クルド人自治区の主都ズエルビルでAMARのプロジェクトマネージャーを務めるバハール・アリは,ヤズディ教徒の独自性において白いドレスは重要な部分を占めると述べた。 彼女たちが着の身着のまま家から逃げたことに触れながら,「このグループの人たちには着る物が何もありませんでした」と彼女は述べた。 「キャンプにやって来たとき, 彼女たちの独自性は危機的状況にありました。」

そのドレスは宗教的な意味を持つ伝統的なデザインのものであるため,買うことができなかったからである。 ドレスは市販されておらず,工場で大量生産されてもいないので, 作る必要があった。

宗教的な衣服の重要性を認め理解したLDS慈善事業団の代表者たちは,直ちにこの「特別な特別なドレスを作る」よう手配した。

ガフーリ医師は,女性たちがその白いドレスを受け取るときの喜びの表情を思い浮かべることができると語った。。

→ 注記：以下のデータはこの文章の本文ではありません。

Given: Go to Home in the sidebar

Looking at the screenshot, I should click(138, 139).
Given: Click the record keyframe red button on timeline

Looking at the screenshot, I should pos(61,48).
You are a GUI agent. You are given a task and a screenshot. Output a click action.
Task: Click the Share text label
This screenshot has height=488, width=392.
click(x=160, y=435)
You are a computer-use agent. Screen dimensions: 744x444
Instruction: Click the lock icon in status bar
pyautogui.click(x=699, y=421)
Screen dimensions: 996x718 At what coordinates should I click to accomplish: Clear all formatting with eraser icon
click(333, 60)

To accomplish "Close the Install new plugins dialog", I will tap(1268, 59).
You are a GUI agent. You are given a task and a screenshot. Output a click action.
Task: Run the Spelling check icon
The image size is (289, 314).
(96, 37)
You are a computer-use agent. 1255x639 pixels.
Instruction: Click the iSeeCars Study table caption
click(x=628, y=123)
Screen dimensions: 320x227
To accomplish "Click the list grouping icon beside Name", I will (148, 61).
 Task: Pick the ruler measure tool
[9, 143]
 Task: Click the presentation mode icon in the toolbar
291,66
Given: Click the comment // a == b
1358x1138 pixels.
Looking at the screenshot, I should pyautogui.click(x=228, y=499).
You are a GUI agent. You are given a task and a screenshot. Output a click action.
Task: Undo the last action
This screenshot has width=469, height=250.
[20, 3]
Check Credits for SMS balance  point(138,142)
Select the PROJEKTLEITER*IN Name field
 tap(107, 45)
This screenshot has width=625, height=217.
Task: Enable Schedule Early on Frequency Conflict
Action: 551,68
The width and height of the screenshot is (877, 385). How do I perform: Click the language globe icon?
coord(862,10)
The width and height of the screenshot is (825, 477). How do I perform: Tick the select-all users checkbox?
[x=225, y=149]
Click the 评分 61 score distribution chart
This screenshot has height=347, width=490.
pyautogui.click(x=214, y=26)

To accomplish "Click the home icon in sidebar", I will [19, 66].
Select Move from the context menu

「彼女たちは,自分たちが尊重されていると感じています。わたしたちが彼女たちの特別な必要を満たす物を持って行ったからです」とガリーフ医師は述べた。 「簡単な贈り物ではありますが,彼女たちにとっては特別な意味を持つ物なのです。」

特別なドレスの他に,LDS慈善事業団はキャンプのために医療用品や医療機器,食料などを提供した,とガフーリ医師は述べた。

LDS慈善事業団は奉仕する相手について知るために時間を取る,とガフーリ医師は述べている。 「彼らは人々の文化を理解した上で,彼らが必要とするものを提供します」と彼女は述べた。